Getting to Know Hesiod

It’s often said that Homer and Hesiod were “the Bible” of the ancient Greeks. Between the two of them – mainly Homer’s Iliad and Odyssey, and Hesiod’s Theogony and Works and Days – they taught the Greeks about the gods, the world, mankind, ethics, politics, and just about anything else you could name. And they did so with what amounts to a pagan version of “divine inspiration,” seen in their invocation of the Muses, the goddesses of the arts, to tell them what to write. This alone is a fascinating theme that needs development, but my purpose here is limited only to providing a quick survey of one of these works, which, as far as I can tell, does not have its proper pride of place amongst classical educators.
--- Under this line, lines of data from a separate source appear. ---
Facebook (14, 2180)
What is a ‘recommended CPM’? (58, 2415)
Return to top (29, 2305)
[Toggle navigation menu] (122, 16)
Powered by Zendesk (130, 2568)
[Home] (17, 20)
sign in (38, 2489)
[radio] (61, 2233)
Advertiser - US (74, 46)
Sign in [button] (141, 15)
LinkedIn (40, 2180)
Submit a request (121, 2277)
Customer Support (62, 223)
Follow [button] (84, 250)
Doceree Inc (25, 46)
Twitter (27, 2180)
Hesiod’s Works and Days seems at first to be little more than a collection of agriculture-based proverbs, talking about how to live decently with respect to the land and one’s farming neighbors. Sometimes it’s humorous (don’t marry a woman who will embarass you in front of your neighbors), other times somewhat moralistic (don’t pay attention to the gossiping at the blacksmith’s shop, but just keep on walking and do your work).
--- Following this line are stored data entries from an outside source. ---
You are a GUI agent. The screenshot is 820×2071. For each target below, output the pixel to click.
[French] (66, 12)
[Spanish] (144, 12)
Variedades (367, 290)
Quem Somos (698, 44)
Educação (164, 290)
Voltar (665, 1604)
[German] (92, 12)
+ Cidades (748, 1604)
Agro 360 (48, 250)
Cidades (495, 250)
But it also contains some profound early philosophy. Consider the discussion of the decline of historical ages (lines 108-198). It seems that the gods first made a Golden Age, with people whose hearts were “free from all sorrow” and who had no hard work, pain, or “miserable old age.” After they died, peacefully, the gods made a Silver Age characterized by children who remained children (“complete boobies,” as the translation has it) for a hundred years. When they grew up, they lived only a short time and had many troubles due to their foolishness. Then came an age of Bronze men, and these “were terrible and strong, and the ghastly action of Ares was theirs, and violence.” They had “an indomitable and adamantine spirit,” and “None could come near them.” This age perished at its own hands, through strife and warfare, and then came the Age of Heroes–a.k.a., the age of the Iliad and the Odyssey. After the heroes came an Iron Age, Hesiod’s own age, which he deeply wishes he was not a part of but had died before its onset. This is an age of “goods mixed with evils,” an age in which “Never by daytime will there be an end to hard work and pain, nor in the night to weariness, when the gods will send anxieties to trouble us.” The Iron age will, sadly, end in the departure of Decency and Respect from the world of men, and issue forth in an age of brute, inhuman Force.

So says Hesiod. Ovid has a similar tale in Book I of his Metamorphoses, but his equivalent to the Age of Force ends in a great flood that destroys all mankind except for one, Deucalion, and his wife. The imagery of cultural decline illustrated by a decline in metallic quality must have been familiar imagery in the Ancient world, because it’s also in the Bible, in Daniel’s account of Nebuchadnezzar’s dream of the statue representing world empires (Dan. 2). The theme survived into the Middle Ages, too, for one can find men living in the terrible turmoil of the 10th century describing their age as one of iron (ferreum saeculum).

There’s much more to be said about Hesiod’s Works and Days, but hopefully this is enough to whet your appetite to find it for yourself!